> [Problem description]:
Nothing but an exact copy of the records is expected here.

> [Records from a dataset]:
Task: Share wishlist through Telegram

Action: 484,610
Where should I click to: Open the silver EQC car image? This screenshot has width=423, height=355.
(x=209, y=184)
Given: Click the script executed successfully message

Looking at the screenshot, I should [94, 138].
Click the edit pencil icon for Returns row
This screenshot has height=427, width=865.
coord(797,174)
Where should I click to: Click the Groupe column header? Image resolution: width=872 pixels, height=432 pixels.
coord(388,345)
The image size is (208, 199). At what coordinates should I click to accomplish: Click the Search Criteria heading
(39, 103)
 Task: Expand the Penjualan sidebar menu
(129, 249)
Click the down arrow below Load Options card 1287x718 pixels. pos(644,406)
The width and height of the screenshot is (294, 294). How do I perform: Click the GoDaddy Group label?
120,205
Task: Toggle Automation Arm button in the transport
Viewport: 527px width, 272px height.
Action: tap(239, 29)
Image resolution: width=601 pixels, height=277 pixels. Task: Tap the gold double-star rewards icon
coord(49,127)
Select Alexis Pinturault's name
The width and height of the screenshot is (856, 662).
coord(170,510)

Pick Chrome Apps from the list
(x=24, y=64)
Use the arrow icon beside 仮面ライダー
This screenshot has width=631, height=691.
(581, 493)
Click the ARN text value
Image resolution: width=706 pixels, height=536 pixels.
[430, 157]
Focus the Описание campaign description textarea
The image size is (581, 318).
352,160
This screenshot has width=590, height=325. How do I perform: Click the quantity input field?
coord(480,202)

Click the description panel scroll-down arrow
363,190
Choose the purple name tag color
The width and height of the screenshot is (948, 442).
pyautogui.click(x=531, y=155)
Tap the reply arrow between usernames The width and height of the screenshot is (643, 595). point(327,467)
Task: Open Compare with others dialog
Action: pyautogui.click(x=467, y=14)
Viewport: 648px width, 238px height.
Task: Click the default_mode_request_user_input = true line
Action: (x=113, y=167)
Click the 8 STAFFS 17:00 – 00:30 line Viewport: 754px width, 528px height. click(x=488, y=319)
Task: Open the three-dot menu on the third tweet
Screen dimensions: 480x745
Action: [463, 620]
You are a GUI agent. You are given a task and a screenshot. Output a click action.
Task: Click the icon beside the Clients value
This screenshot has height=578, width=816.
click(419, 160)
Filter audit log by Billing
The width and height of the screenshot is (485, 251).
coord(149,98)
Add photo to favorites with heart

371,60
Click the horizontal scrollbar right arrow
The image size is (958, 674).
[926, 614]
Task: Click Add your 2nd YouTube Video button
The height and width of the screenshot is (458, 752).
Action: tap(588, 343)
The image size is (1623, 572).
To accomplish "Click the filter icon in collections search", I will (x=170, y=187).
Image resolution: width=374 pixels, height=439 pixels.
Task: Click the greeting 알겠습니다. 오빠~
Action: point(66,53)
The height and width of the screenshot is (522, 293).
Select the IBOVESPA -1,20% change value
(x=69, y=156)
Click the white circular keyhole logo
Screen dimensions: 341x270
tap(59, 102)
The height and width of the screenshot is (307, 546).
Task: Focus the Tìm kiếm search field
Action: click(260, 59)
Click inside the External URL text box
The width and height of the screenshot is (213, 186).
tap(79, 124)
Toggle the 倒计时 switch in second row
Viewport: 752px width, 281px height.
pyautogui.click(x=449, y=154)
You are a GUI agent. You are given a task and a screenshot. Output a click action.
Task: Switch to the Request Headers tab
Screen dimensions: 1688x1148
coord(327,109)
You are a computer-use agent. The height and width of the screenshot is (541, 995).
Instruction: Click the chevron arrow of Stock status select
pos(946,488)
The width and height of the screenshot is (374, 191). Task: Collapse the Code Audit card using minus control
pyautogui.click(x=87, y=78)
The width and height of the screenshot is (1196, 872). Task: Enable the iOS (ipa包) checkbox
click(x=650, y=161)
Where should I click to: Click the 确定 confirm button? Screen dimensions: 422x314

> [Response area]:
Task: Share wishlist through Telegram

Action: 484,610
Where should I click to: Open the silver EQC car image? This screenshot has width=423, height=355.
(x=209, y=184)
Given: Click the script executed successfully message

Looking at the screenshot, I should [94, 138].
Click the edit pencil icon for Returns row
This screenshot has height=427, width=865.
coord(797,174)
Where should I click to: Click the Groupe column header? Image resolution: width=872 pixels, height=432 pixels.
coord(388,345)
The image size is (208, 199). At what coordinates should I click to accomplish: Click the Search Criteria heading
(39, 103)
 Task: Expand the Penjualan sidebar menu
(129, 249)
Click the down arrow below Load Options card 1287x718 pixels. pos(644,406)
The width and height of the screenshot is (294, 294). How do I perform: Click the GoDaddy Group label?
120,205
Task: Toggle Automation Arm button in the transport
Viewport: 527px width, 272px height.
Action: tap(239, 29)
Image resolution: width=601 pixels, height=277 pixels. Task: Tap the gold double-star rewards icon
coord(49,127)
Select Alexis Pinturault's name
The width and height of the screenshot is (856, 662).
coord(170,510)

Pick Chrome Apps from the list
(x=24, y=64)
Use the arrow icon beside 仮面ライダー
This screenshot has width=631, height=691.
(581, 493)
Click the ARN text value
Image resolution: width=706 pixels, height=536 pixels.
[430, 157]
Focus the Описание campaign description textarea
The image size is (581, 318).
352,160
This screenshot has width=590, height=325. How do I perform: Click the quantity input field?
coord(480,202)

Click the description panel scroll-down arrow
363,190
Choose the purple name tag color
The width and height of the screenshot is (948, 442).
pyautogui.click(x=531, y=155)
Tap the reply arrow between usernames The width and height of the screenshot is (643, 595). point(327,467)
Task: Open Compare with others dialog
Action: pyautogui.click(x=467, y=14)
Viewport: 648px width, 238px height.
Task: Click the default_mode_request_user_input = true line
Action: (x=113, y=167)
Click the 8 STAFFS 17:00 – 00:30 line Viewport: 754px width, 528px height. click(x=488, y=319)
Task: Open the three-dot menu on the third tweet
Screen dimensions: 480x745
Action: [463, 620]
You are a GUI agent. You are given a task and a screenshot. Output a click action.
Task: Click the icon beside the Clients value
This screenshot has height=578, width=816.
click(419, 160)
Filter audit log by Billing
The width and height of the screenshot is (485, 251).
coord(149,98)
Add photo to favorites with heart

371,60
Click the horizontal scrollbar right arrow
The image size is (958, 674).
[926, 614]
Task: Click Add your 2nd YouTube Video button
The height and width of the screenshot is (458, 752).
Action: tap(588, 343)
The image size is (1623, 572).
To accomplish "Click the filter icon in collections search", I will (x=170, y=187).
Image resolution: width=374 pixels, height=439 pixels.
Task: Click the greeting 알겠습니다. 오빠~
Action: point(66,53)
The height and width of the screenshot is (522, 293).
Select the IBOVESPA -1,20% change value
(x=69, y=156)
Click the white circular keyhole logo
Screen dimensions: 341x270
tap(59, 102)
The height and width of the screenshot is (307, 546).
Task: Focus the Tìm kiếm search field
Action: click(260, 59)
Click inside the External URL text box
The width and height of the screenshot is (213, 186).
tap(79, 124)
Toggle the 倒计时 switch in second row
Viewport: 752px width, 281px height.
pyautogui.click(x=449, y=154)
You are a GUI agent. You are given a task and a screenshot. Output a click action.
Task: Switch to the Request Headers tab
Screen dimensions: 1688x1148
coord(327,109)
You are a computer-use agent. The height and width of the screenshot is (541, 995).
Instruction: Click the chevron arrow of Stock status select
pos(946,488)
The width and height of the screenshot is (374, 191). Task: Collapse the Code Audit card using minus control
pyautogui.click(x=87, y=78)
The width and height of the screenshot is (1196, 872). Task: Enable the iOS (ipa包) checkbox
click(x=650, y=161)
Where should I click to: Click the 确定 confirm button? Screen dimensions: 422x314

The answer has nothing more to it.